LilacPoet · 05/01/2025 18:36

Hello! Seeking advice from anyone who has gone through this or is going through this. Sorry for the long explanation. We've been married nearly 25 years so this isn't a simple story...

I am a plus 50 woman with a DD at Uni. I still have a professional full-time career. DH when I met him was a low wage worker and we worked well as a couple bringing up our daughter, it made financial sense when he was made redundant when DD was 6 for him not to seek a new job and he was delighted at that and was the one who did the cooking, cleaning, etc when DD was little. His adage was 'all the time you go to work you don't need to lift a finger, that is my job'. He would decorate, tidy, look after the pet visits, arrange for repairs if he couldn't do it himself (I would pay), take things to charity shop. etc. I would do the garden, cook breakfast at the weekends, pay for all the bills, all the holidays, all the time out etc. It is probably similar to a lot of relationships where there is one SAHP.

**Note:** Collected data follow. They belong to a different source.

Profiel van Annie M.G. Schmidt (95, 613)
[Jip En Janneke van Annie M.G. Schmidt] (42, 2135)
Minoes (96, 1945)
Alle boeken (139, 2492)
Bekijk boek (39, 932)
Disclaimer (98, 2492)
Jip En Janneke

Roll forward and the house is a tip. It used to be lovely. He used to care, he used to vaccum and mop floors, decorate each room reguarly. He would notice things if they were broken and sort them or arrange to get them fixed. I have a bit of time but not masses. I also don't have masses of spare money for lots of tradespeople but now find I am having to do the house, the shopping, find I am working a second job to pay for tradespeople and the maintenance and my major rubicon is the clutter. He likes to now go to play sports, meet up with friends and the house and time together gets neglected. He cooks maybe three times a week. Our spare bedroom where DD used to be able to invite friends back to stay but the room is now full of his old clothes. He has been asked to sort through them by myself and DD many times but he will not. They are in laundry baskets. He has even bought new laundry baskets and piled them on top of the old ones rather than sort the older ones out. I have put them in the back of the car to take the charity shop and the reaction has been one like I have stabbed him in the back and so can't begin to try that again.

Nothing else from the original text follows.